After 12.3 years, yesterday was my last day at @Tyro. 😢

It’s been a huge journey, from a perilous payments startup with less than 20 employees and only ☝🏻 customer, to now a VC-backed, fully-licensed bank with well over 400 staff that is Australia’s 5th largest EFTPOS provider (by transaction volume).

I’ve done time as a Software Engineer, Development Lead, Engineering Lead (part of the management team), Technical Project Manager, Team Lead, Product Lead, and this last year, back to Software Engineer. I must have hired 50+ (awesome) people and interviewed many times that.

My late-2010s, "I still want to look like I work at a startup even though we're really not" style.

We listened to new voices in tech and followed their common sense advice. Often we only discovered years later that we were on the bleeding edge of movements like agile, DB evolution, microservices, and continuous delivery.

We built a bank.

From scratch.

In Java.

While still figuring out how to do microservices.

WE BUILT A FRIGGIN BANK! 😳

And what I’ve come to realise is that every achievement on my LinkedIn profile while at Tyro will look like this:
“We…
We…
We…
We…”
Because it was all about the team, all the time. *I* achieved very little. Together, we’ve achieved so much. And that’s how it should be.

What’s next? It’s very exciting. A short break, then I’m starting my own business.

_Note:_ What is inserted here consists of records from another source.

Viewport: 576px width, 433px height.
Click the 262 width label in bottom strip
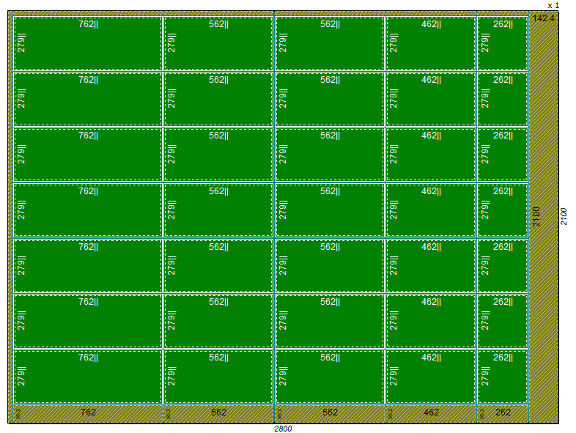pos(503,412)
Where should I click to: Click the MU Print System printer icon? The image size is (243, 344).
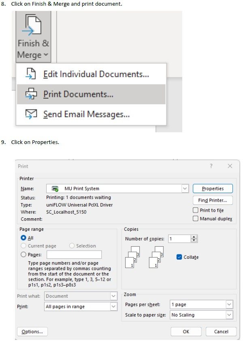click(x=55, y=189)
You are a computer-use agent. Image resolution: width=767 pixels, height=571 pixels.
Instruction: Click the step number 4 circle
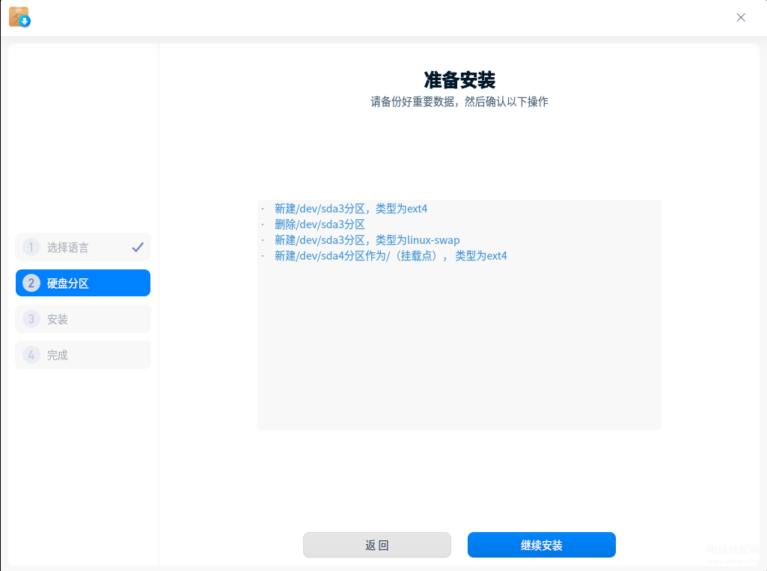coord(31,355)
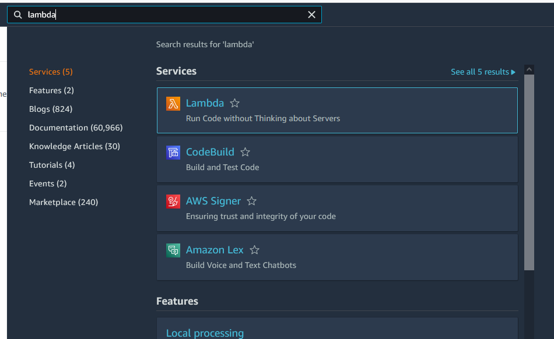
Task: Clear the search with the X icon
Action: tap(311, 15)

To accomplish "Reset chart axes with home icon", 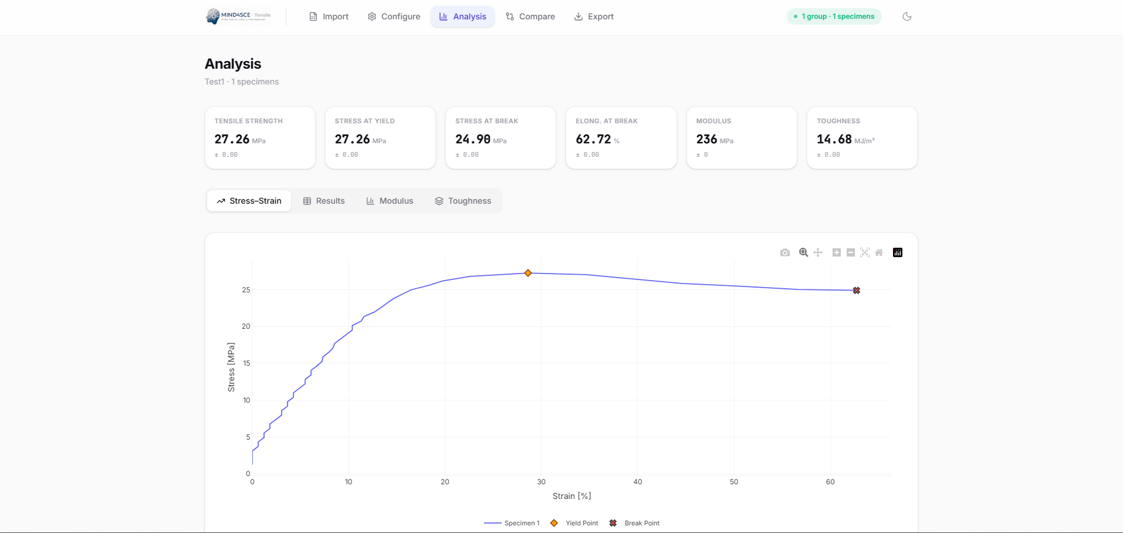I will (878, 252).
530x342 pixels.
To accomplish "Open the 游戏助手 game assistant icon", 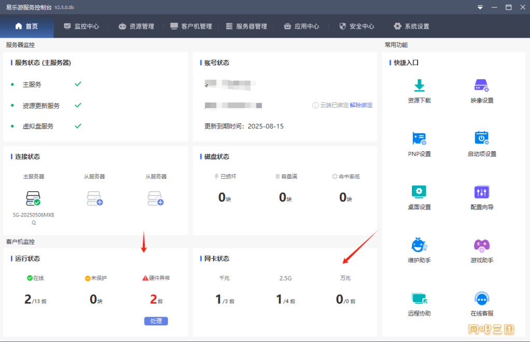I will pos(482,245).
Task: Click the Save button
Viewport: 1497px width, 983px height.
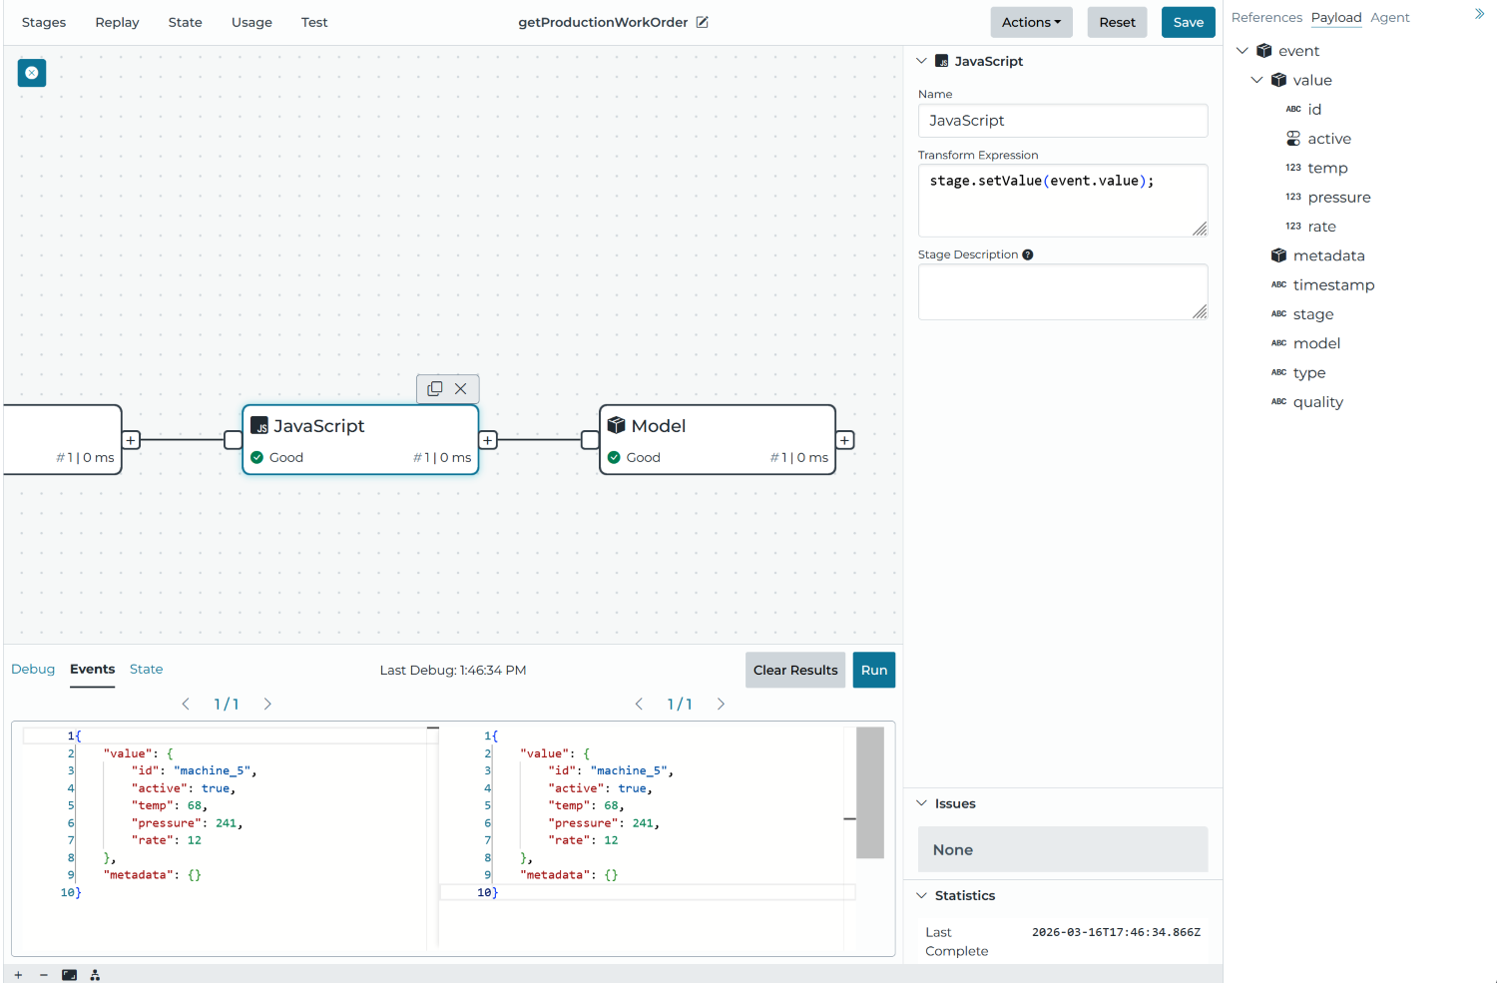Action: [x=1188, y=22]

It’s no secret that I’m all in on #microservices. The “post-DevOps” style of architecture solves some big problems, but creates a bunch of new ones. Our mission will be to help teams solve those, pulling the brakes off microservices so teams can reach their full potential.

If you want to hear more about that journey, DM me your email address on Twitter with the message “Add me” and I’ll put you in my personal mailing list. (You should also turn on notifications for @TechDownunder!)

Finally, I want to confirm @BillGates’ observation: “Most people overestimate what they can do in one year and underestimate what they can do in ten years.” If you only stay in a company for a year or two, don’t expect to see any significant progress come out of your efforts. But if you hang around for a decade, you might just get to be part of changing an industry.